- Текст для чтения -
%%
А Ивонин, официальный руководитель шахмат в СССР, как он может быть «неофициальным членом»?! Тот самый человек, который в январе 1975 года, осудив мое поведение, сообщил мне в своем кабинете, какой каре я буду подвергнут. «А если вы и дальше будете вести себя неправильно.— добавил Ивонин,— то мы с вами, не побоюсь этого слова, расстанемся...» Мы с ним и впрямь расстались — только совсем не так, как он подразумевал! А теперь один его вид вызывает у меня тошноту! И он «поправкой Батуринского» получил право сидеть в первых трех рядах — среди почетных гостей!
Что ж, признаем приоритет советских: в толковании законов — не только шахматных, а любых — им нет равных!
А что же жюри? Оно без колебаний приняло эту поправку...
Пятая партия была отложена в нелегком для Карпова положении. Мне и сейчас трудно понять, как случилось, что ни секунданты, ни корреспонденты-гроссмейстеры, ни я сам не видели записанного хода Карпова. Ход был действительно сильный, и мне пришлось уже за доской потратить минут сорок, чтобы наметить план игры. Вскоре после начала доигрывания я оказался в жестоком цейтноте. А тут неожиданно соперник позволил дать себе мат в несколько ходов, а я упустил
В дальнейшем моего преимущества оказалось недостаточно для выигрыша. Сперва я проверил точность защиты Карпова в трудном для него окончании, а потом, установив, что он хорошо усвоил «домашнее задание», доставил себе удовольствие запатовать чемпиона мира. Во-первых, мне не нужно было в этом случае обращаться к нему с предложением ничьей. А во-вторых, как ни закономерен пат в шахматной партии, получать его чуть-чуть унизительно. Смешно, но факт! Наверное, после этого случая Карпов счел себя в известной мере оскорбленным.
И еще кое-что в связи с 5-й партией. Когда после продолжительного доигрывания была наконец зафиксирована ничья, советский полковник юстиции на глазах у всего честного народа расцеловал филиппинского миллионера Кампоманеса!
В 6-й партии я вновь легко уравнял игру, и Карпов вскоре предложил ничью. Тут я слегка смалодушничал. Было видно, что позиция Карпову не нравится, да и времени он затратил больше... Увы, я тоже не железный. Напряженное доигрывание накануне сказалось и на мне, и я согласился на ничью.
Начало 7-й партии было отмечено инцидентом, который ввиду своей незначительности не был отражен прессой. Напомню читателю, что накануне матча по моему предложению была принята церемония рукопожатия перед партией стоя (в своих предложениях я особо настаивал на этом пункте, ибо в 1974 году в Москве 23-летний Карпов был не слишком вежлив по отношению к своему 43-летнему противнику).
%%
- Задания -
a. Сколько времени, судя по тексту о матче с Карповым, ушло за доской на то, чтобы наметить план игры после записанного хода Карпова в 5-й партии?
b. Продолжите текст о матче с Карповым, начиная сразу после его последнего предложения.

- Фрагмент данных -
%%
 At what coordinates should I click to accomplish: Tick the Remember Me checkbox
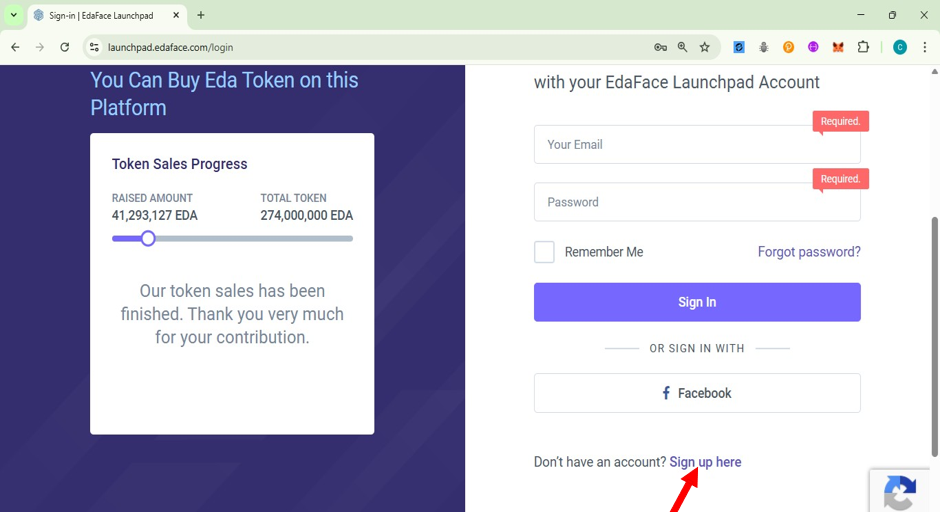(x=544, y=252)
%%
- Ответы по порядку -
a. Около сорока минут.

b.
Совсем недавно Карпов преподнес шахматному миру новую версию событий в Багио: «В своих предматчевых интервью Корчной не брезговал ничем — лишь бы вывести меня из равновесия. По его настоянию перед партией и после нее мы не обменивались рукопожатием» («Сестра моя Каисса», Нью-Йорк, 1990).
Придя на игру, я увидел сидящего Карпова. Он не поднялся, когда я подошел к столу. Я сел, но тут приподнялся Карпов и протянул мне руку. Он застал меня врасплох, на лице его появилась укоризненная усмешка. Справившись с законом инерции, через секунду поднялся и я... Все прошло незамеченным для журналистов и даже для главного судьи. Сейчас мне ясно, что это была тонко задуманная увертюра к спектаклю перед следующей партией...
А пока началась 7-я партия — пожалуй, первая из множества ненормальных в этом матче. В обмен на неожиданность перед началом встречи я застал Карпова врасплох в дебюте! Применив интересную идею Мурея, я получил подавляющий позиционный перевес. Карпов сидел бледный, со слезами на глазах. А мне было не до него: опасаясь советского психолога, я решил вести эту партию из укрытия — сидеть в основном не на сцене, а в комнате отдыха перед монитором. Только когда Карпов делал ход, я волей-неволей садился за доску, не желая повторять поведение Спасского в матче со мной. С непривычки — обычно я сижу за доской почти все пять часов — я играл далеко не лучшим образом.
Партия была отложена. Все вокруг считали мое положение безнадежным. Мы с секундантами бросили взгляд на позицию и тоже пришли к выводу, что ее не спасти. Стин с Муреем пошли к себе, а Кин отправился посылать очередной телекс в «Спектейтор», где сообщил миру, что мне пора сдаваться...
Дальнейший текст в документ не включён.